Project: Socio-Technical Environments for Distributed Communities
There is a famous observation: "If Organization X only knew what Organization X knows"!
The project should analyze and develop design guidelines by examining the commonalities and idiosyncrasies of distinct distributed communities; examples to look at:
- the SAP Developer Network community, consisting of more than one million registered users forming a highly active online community of developers, consultants, integrators, and business analysts building and sharing knowledge about SAP technologies via wikis, expert blogs, discussion forums, code samples, training materials, and a technical library (https://www.sdn.sap.com/irj/sdn); and
- the Sun Developer Network community, which is similar to SAP Developer Network, but that Java technologies (http://developers.sun.com); and
- the CreativeIT community (for details see below), consisting of participants in the NSF CISE research program on "Creativity and IT." (http://swiki.cs.colorado.edu/CreativeIT)
The project should analyze and explore the following issues in order to identify major sociotechnical design factors that support or hinder learning and discovery:
- Are the information needs of members diversified and idiosyncratic to their unique context and not easily covered with the traditional support based on documentation?

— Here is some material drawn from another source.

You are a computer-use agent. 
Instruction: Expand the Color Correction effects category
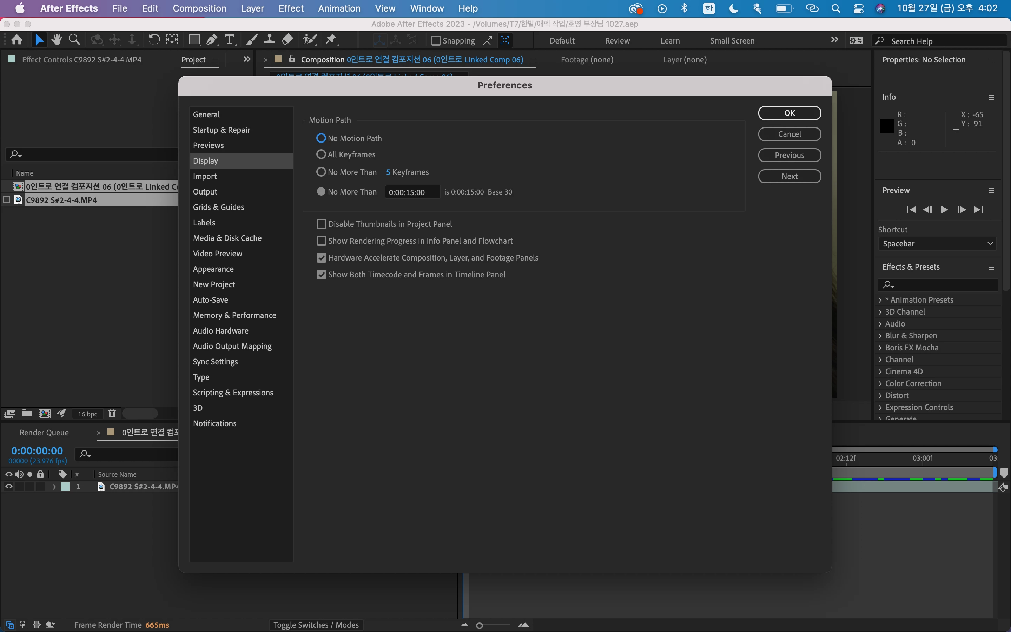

- Does the participation of members in such communities constitute Long Tail distributions? Analysis should focus on the peer support aspect of community members, attempting to understand the importance of the accumulated effects of little support given by a large percentage of members. For example, what is the distribution of produces to consumers?
- What motivates users to participate? What are the positive and negative effects of extrinsic incentives such as ratings and point systems?